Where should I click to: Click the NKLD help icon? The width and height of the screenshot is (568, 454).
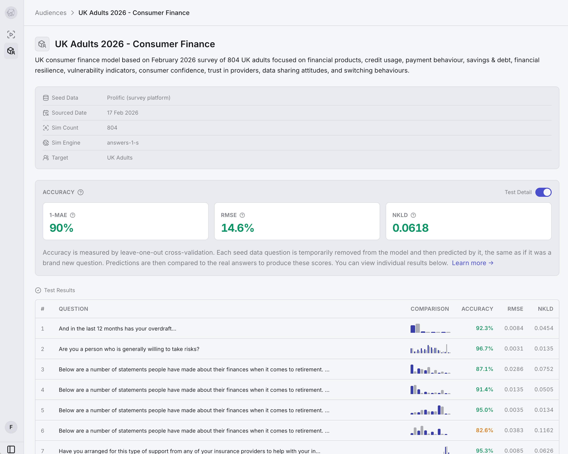[413, 215]
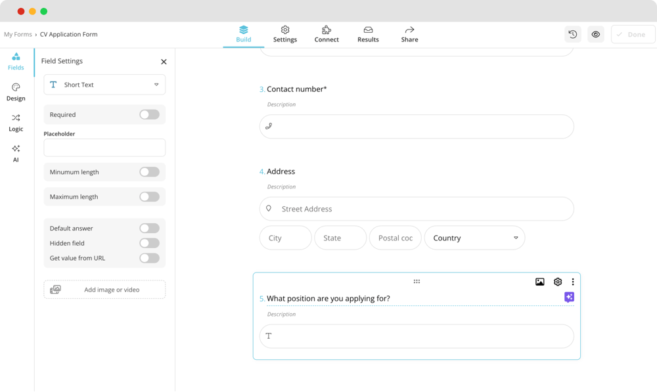Click the image icon on question 5
The image size is (657, 392).
click(539, 282)

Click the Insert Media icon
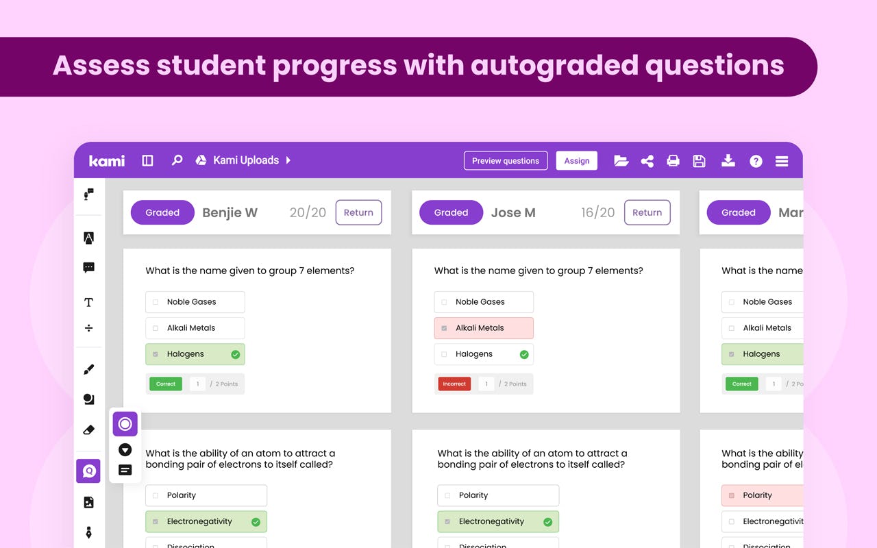(88, 502)
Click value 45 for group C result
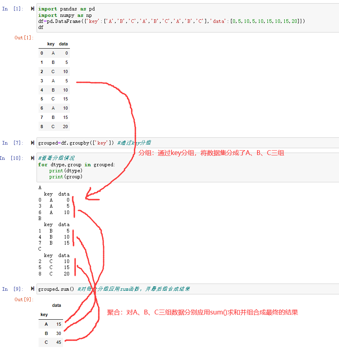This screenshot has width=339, height=349. pyautogui.click(x=59, y=342)
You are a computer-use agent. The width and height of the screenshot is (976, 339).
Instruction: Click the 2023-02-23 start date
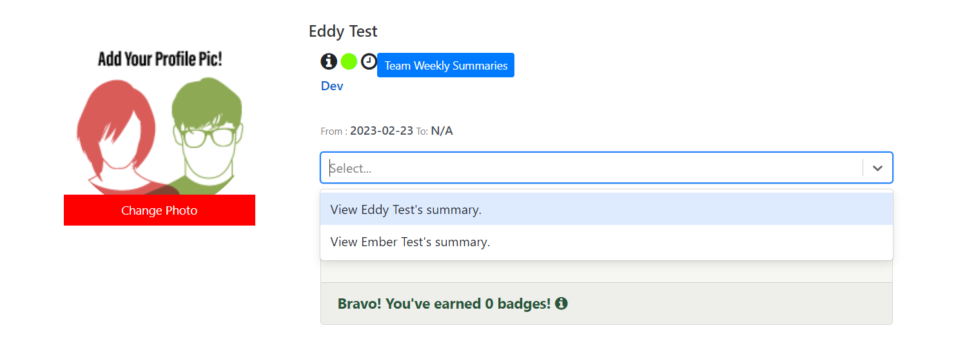tap(382, 131)
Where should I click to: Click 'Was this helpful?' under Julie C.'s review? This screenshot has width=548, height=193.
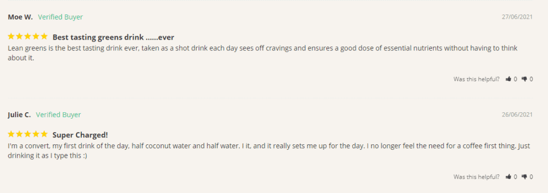coord(476,177)
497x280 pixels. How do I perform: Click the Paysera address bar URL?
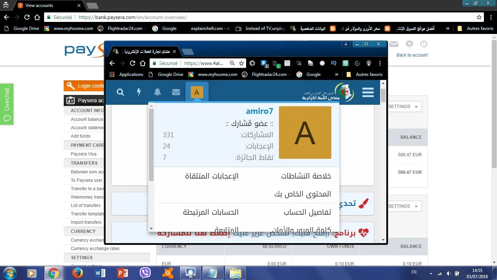133,17
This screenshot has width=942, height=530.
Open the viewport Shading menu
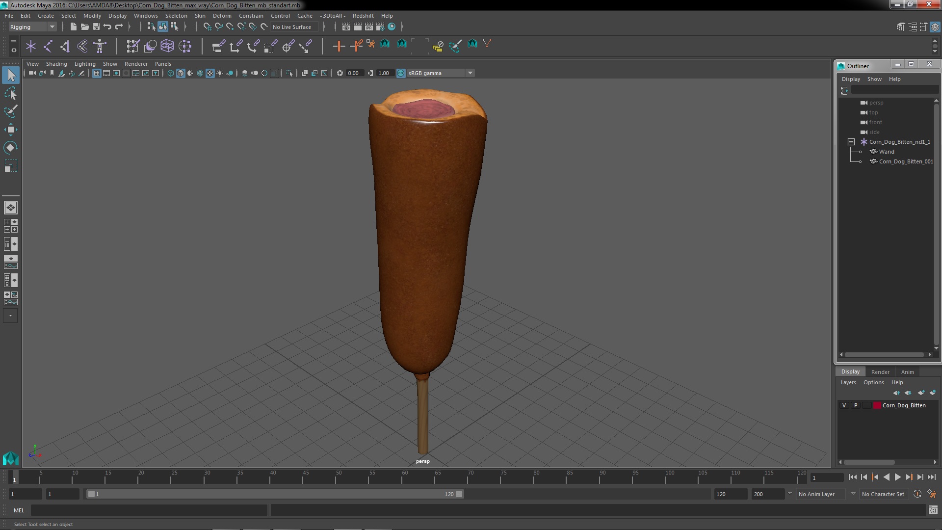pos(56,64)
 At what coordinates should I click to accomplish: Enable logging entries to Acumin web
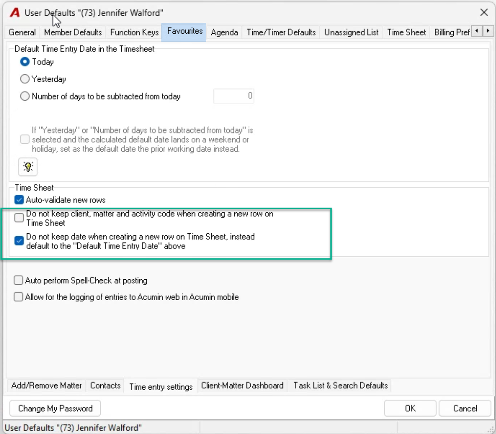[18, 297]
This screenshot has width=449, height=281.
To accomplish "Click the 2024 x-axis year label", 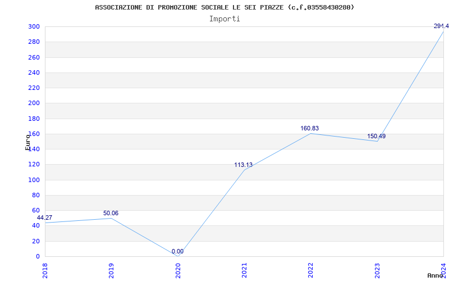I will click(x=443, y=271).
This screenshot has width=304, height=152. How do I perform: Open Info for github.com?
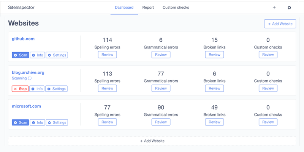click(37, 55)
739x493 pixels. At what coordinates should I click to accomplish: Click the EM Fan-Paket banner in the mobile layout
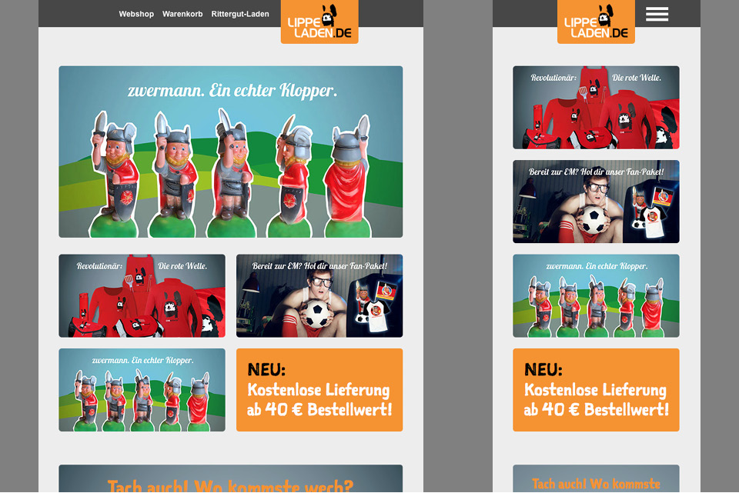coord(596,202)
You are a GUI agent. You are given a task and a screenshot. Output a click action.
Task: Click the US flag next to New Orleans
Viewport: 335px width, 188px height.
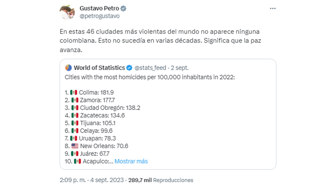tap(75, 146)
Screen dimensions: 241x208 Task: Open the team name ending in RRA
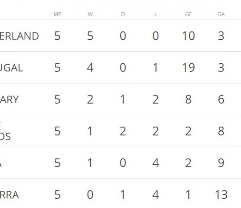(x=9, y=195)
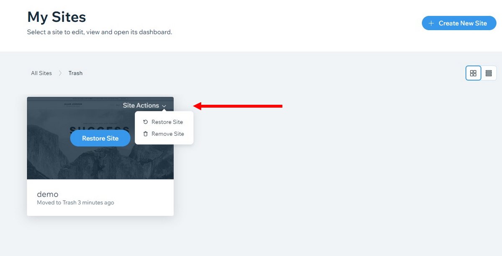Choose Restore Site from the actions menu

[x=167, y=122]
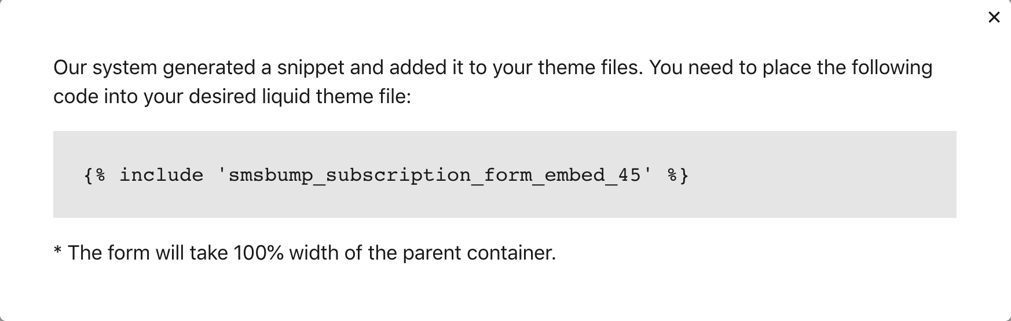Click the word 'subscription' inside the code
Image resolution: width=1011 pixels, height=321 pixels.
398,175
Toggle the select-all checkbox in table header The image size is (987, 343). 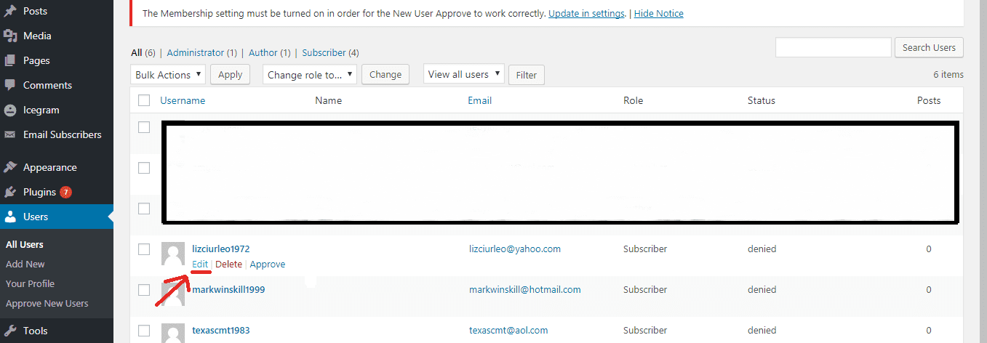(144, 101)
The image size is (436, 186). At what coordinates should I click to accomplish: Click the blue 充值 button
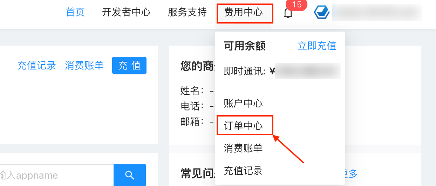pyautogui.click(x=129, y=65)
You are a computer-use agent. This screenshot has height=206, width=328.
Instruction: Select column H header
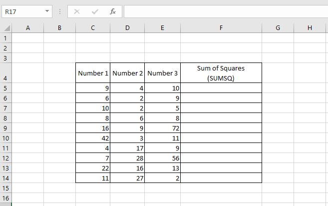pyautogui.click(x=310, y=28)
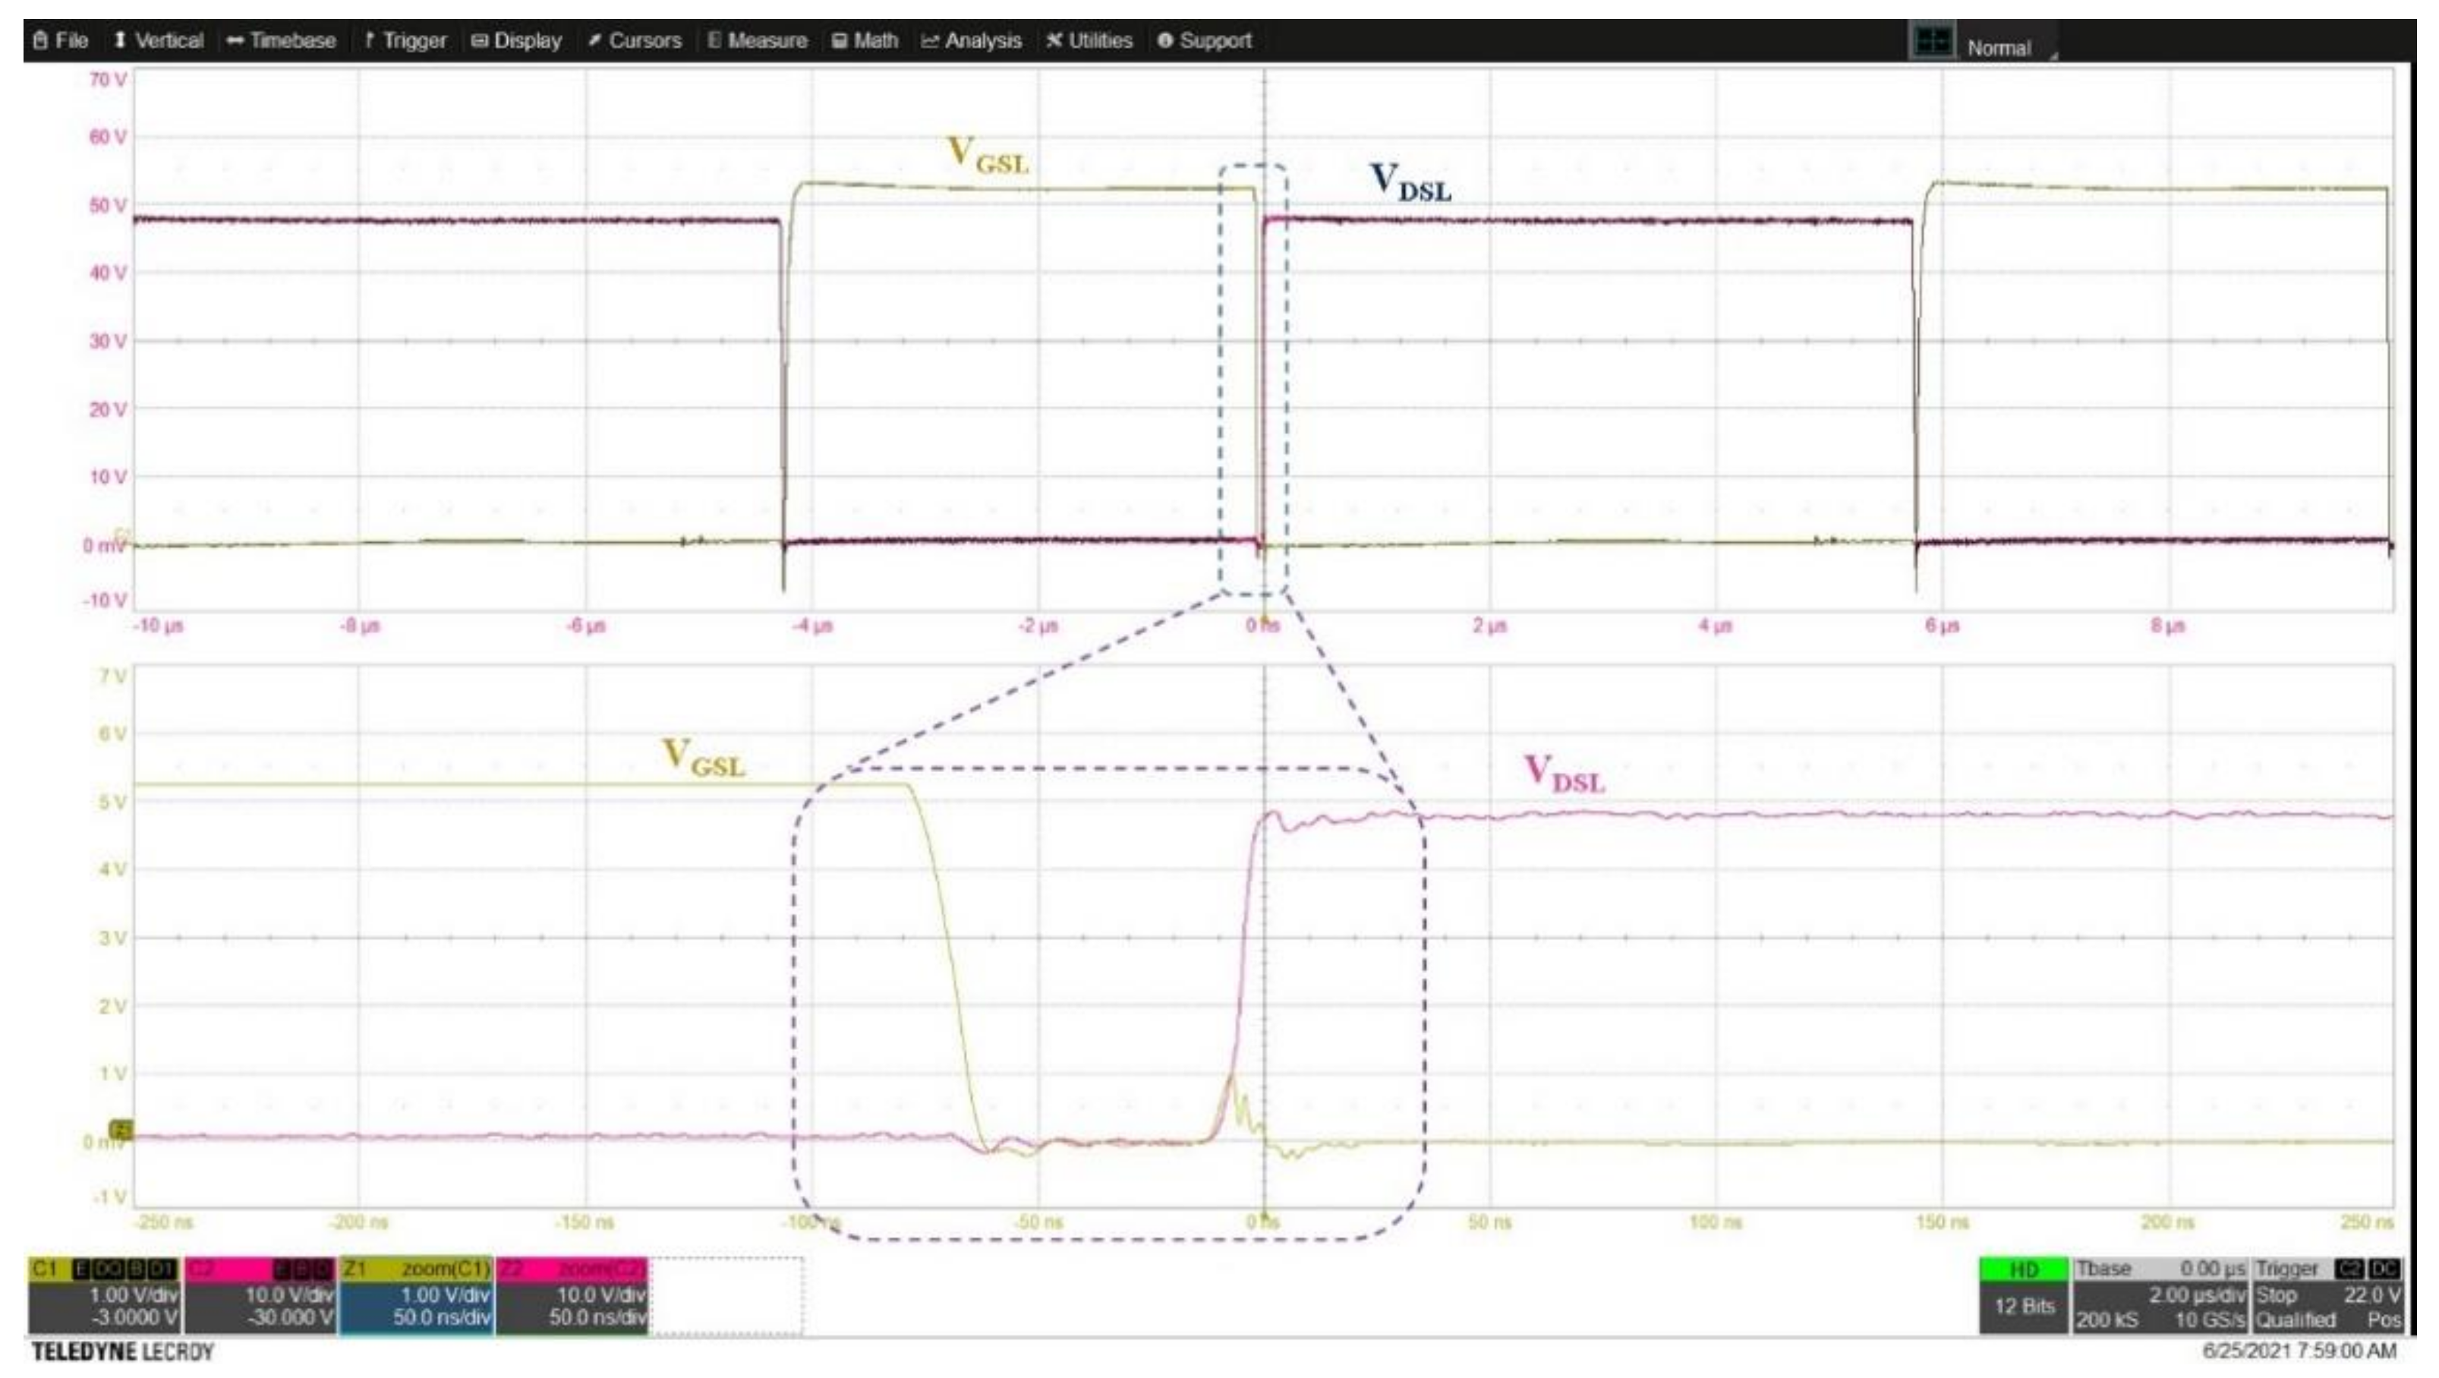Open the Support menu
The image size is (2439, 1378).
(1204, 41)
----
Copy out every line above that contains the word "perform".

## SOLUTION FOR THIS EXERCISE:
497x280 pixels. How do I perform: Click the Paysera address bar URL?
This screenshot has width=304, height=152. How do I perform: Open Info for github.com?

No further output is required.